### Exercise requirements
Find each line in the records that contains the word "size" and copy it out in full.

* start The input *

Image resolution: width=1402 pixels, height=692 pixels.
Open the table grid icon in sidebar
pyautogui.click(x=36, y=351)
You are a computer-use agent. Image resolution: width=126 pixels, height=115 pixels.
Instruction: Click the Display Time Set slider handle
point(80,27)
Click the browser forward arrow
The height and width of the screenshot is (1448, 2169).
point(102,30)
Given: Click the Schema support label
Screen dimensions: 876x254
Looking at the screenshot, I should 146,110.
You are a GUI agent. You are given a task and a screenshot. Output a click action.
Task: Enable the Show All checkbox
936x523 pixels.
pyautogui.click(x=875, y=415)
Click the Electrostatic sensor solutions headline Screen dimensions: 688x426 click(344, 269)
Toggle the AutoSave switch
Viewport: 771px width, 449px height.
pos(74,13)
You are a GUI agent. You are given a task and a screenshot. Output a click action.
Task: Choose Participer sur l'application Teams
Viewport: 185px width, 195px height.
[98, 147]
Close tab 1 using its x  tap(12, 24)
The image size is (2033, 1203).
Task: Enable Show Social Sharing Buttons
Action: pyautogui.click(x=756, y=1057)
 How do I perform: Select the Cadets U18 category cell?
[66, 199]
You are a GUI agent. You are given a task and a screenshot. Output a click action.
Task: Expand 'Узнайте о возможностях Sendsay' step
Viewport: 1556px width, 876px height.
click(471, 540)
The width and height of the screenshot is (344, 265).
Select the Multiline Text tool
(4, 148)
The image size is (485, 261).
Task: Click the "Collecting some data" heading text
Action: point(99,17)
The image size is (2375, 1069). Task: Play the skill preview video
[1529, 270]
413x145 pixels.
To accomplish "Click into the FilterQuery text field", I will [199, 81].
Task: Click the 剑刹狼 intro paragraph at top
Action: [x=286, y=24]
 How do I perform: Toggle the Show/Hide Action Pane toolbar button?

* end The input *

### Exercise response
The image size is (2033, 1203).
The image size is (485, 261).
The image size is (2375, 1069). Task: Play the skill preview video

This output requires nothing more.